Item 6. Support for Development and Invention of Electricity Storage Devices

Donation of research grants and prize money towards invention of electricity storage devices

In 1925 Sakichi Toyoda asked the Imperial Institute of Invention and Innovation to investigate the conditions and methods for donating prize money in order to offer a one million yen prize for developing a revolutionary electricity storage device (storage battery).

This move was spurred by the first aerial circumnavigation of the earth by the United States Army Air Service in 1924, conducted in a Douglas aircraft and taking 351 hours and 11 minutes of flight time over 176 days from March 17 to September 28.1 Japan was on the flight path from the Aleutian Islands to Indochina and India.

Sakichi was inspired by this flight around the world, and came up with the idea of offering a monetary prize for invention of a storage battery for mobile use. Accordingly, he envisioned that the research should focus on a storage battery used to power automobiles and airplanes. However, development of such a storage device was extremely difficult, and as a result of the study by the Imperial Institute of Invention and Innovation it was decided to begin by offering research grants, and to offer the one million yen prize money when creation of such a device became more realistic.

The contract Sakichi concluded with the Imperial Institute of Invention and Innovation on October 15, 1925 agreed to donate 500,000 yen to a fund over five years, and in the case where the annual interest of that fund was less than 30,000 yen, Sakichi would provide the difference. In addition, as a part of efforts to encourage development of a storage battery, the Toyoda Research Office would be established within the Imperial Institute of Invention and Innovation. This office would be the central body responsible for driving the effort to develop the required technology.

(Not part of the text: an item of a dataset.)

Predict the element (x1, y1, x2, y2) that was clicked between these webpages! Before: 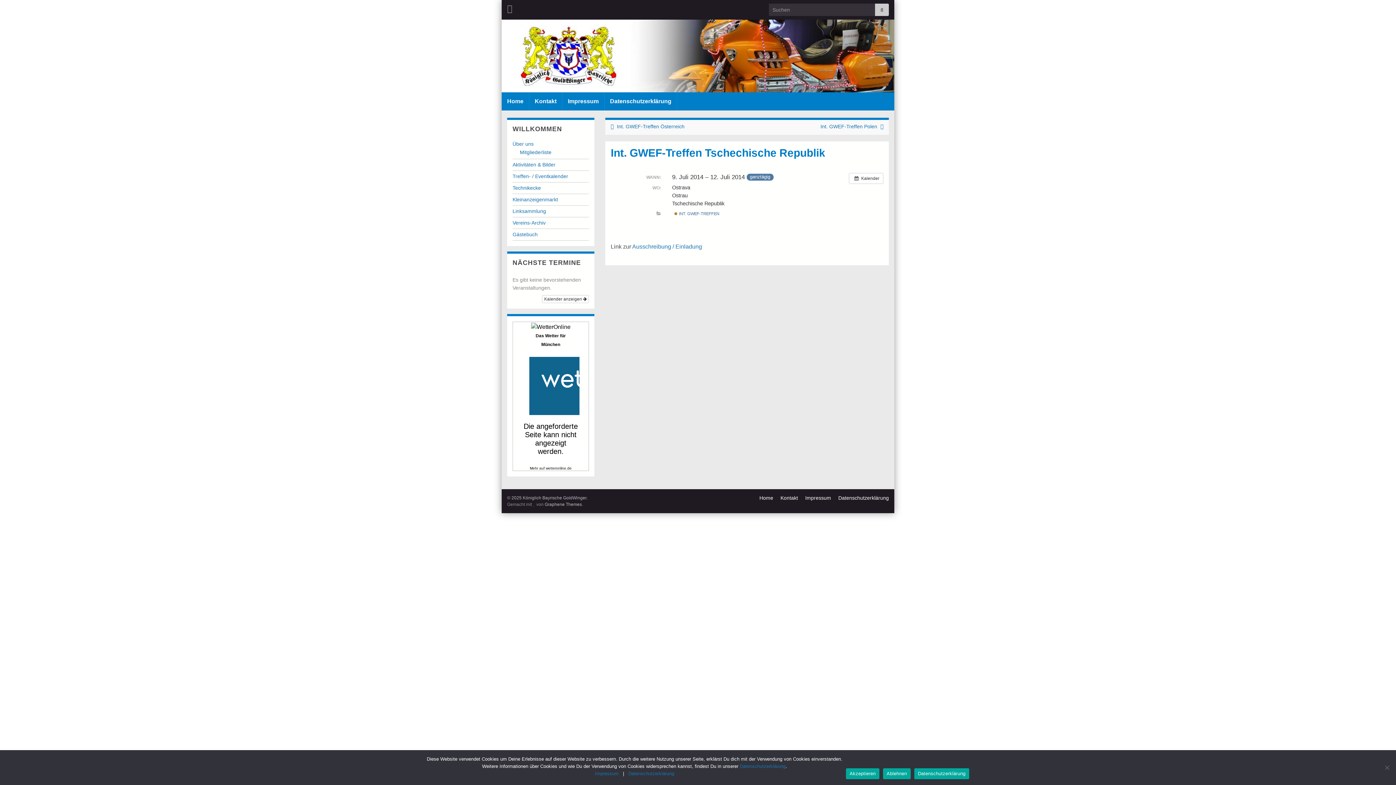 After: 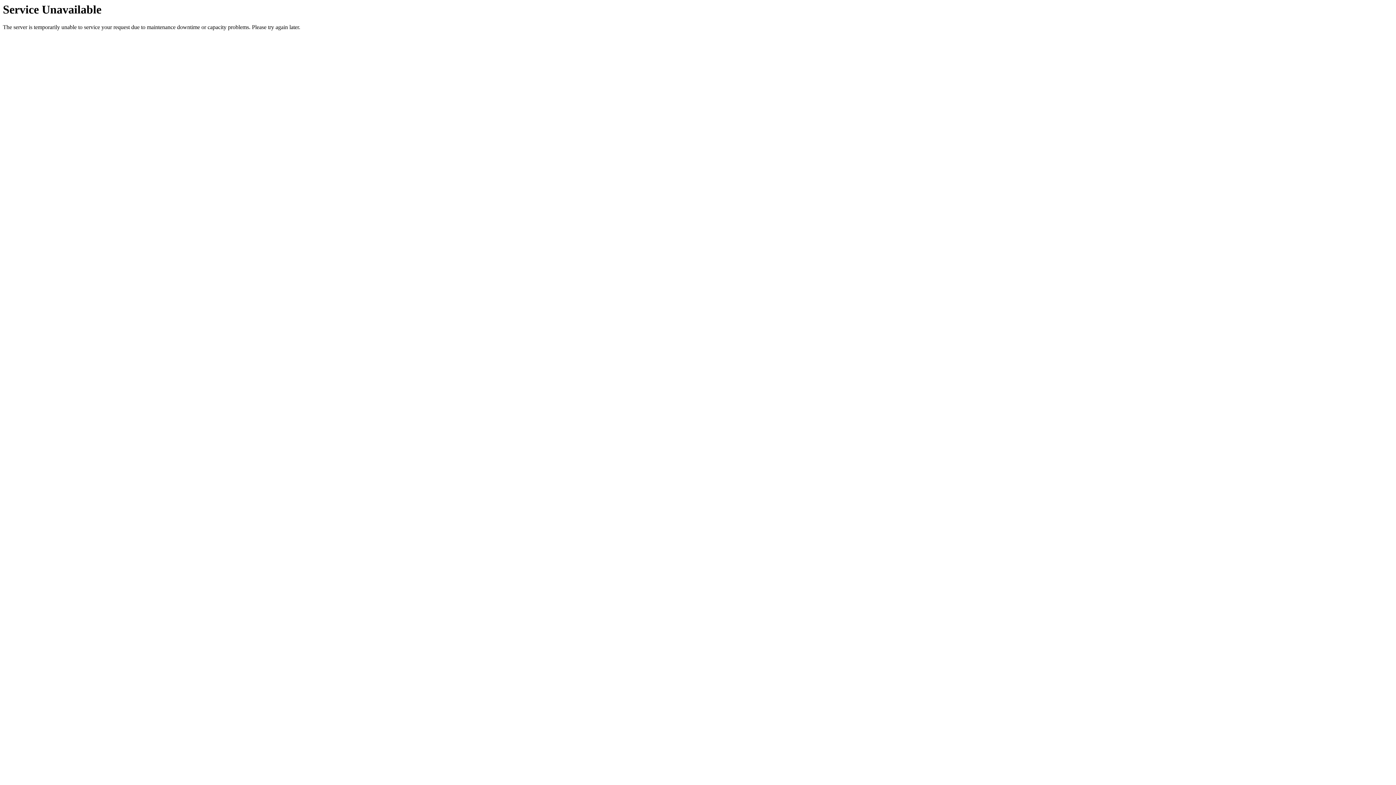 Action: label: Impressum bbox: (562, 92, 604, 110)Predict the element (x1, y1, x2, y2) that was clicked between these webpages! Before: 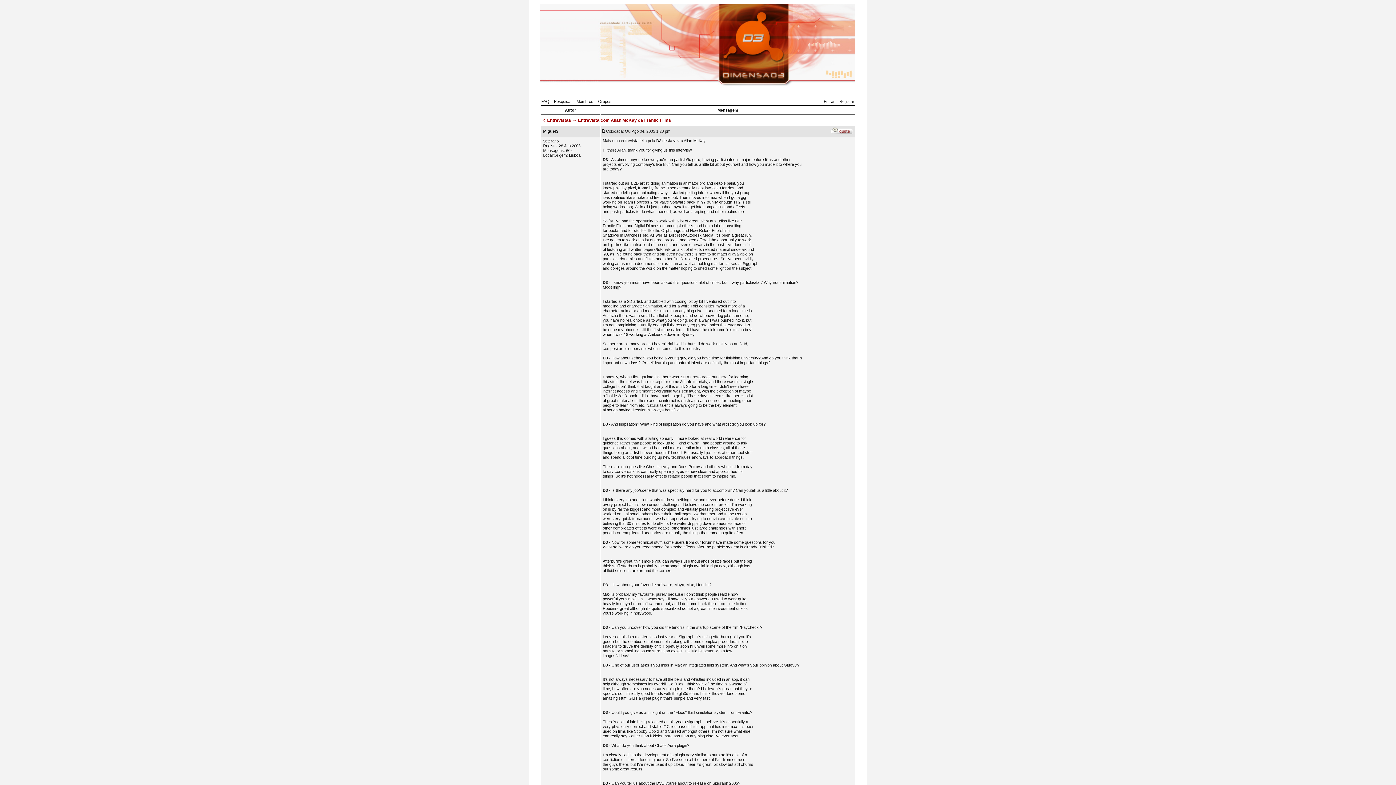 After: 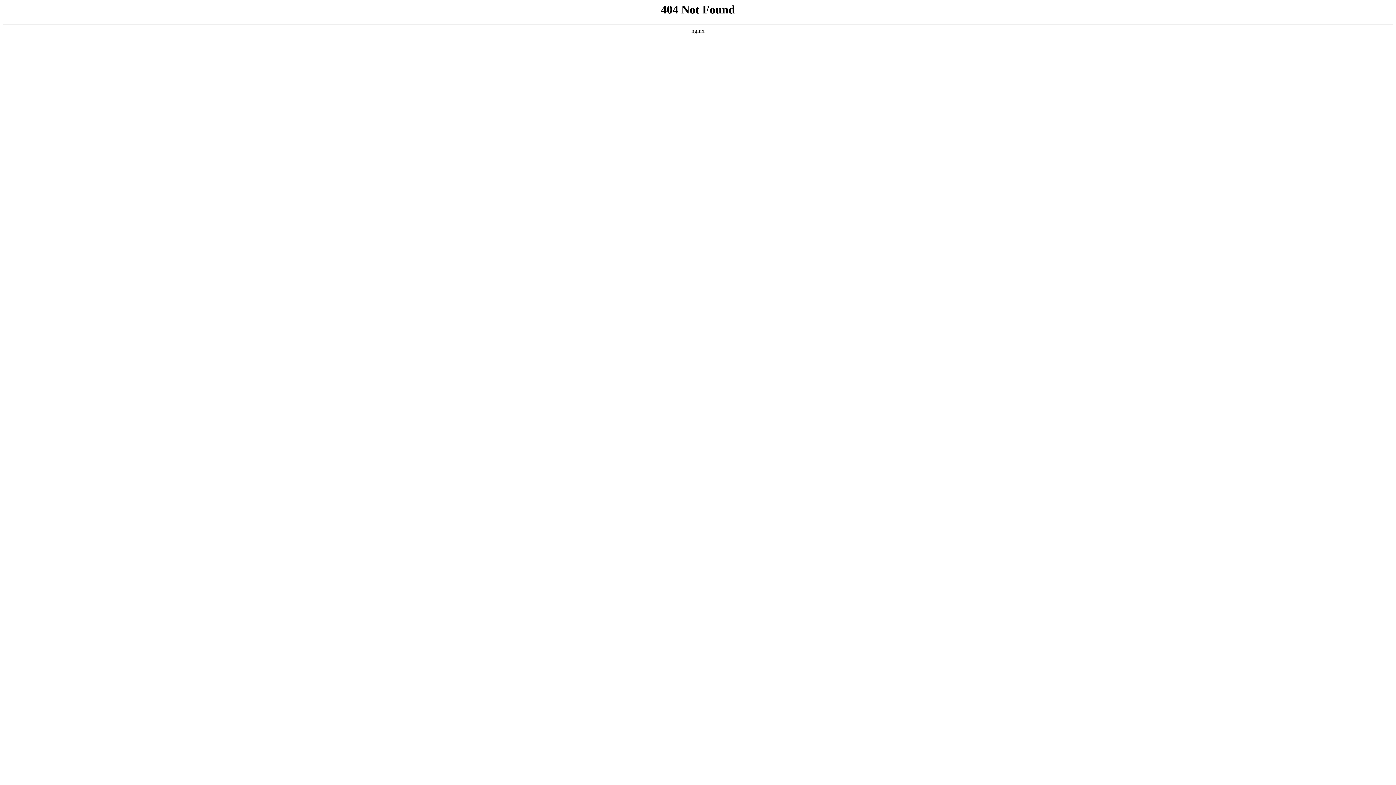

The first recruitment for intermediate inventions took place in 1927, followed by a second recruitment in 1931 and a third stage in 1935.

Kiichiro inherited Sakichi’s expectations and thinking concerning storage batteries, and established a battery research laboratory in Shibaura, Tokyo and began storage battery production at the Shibaura Plant in 1939. Kiichiro also directed that development of an electric vehicle should start, and prototype production of the Model EC electric car equipped with a storage battery and non-combustion engine (motor) began in about 1940.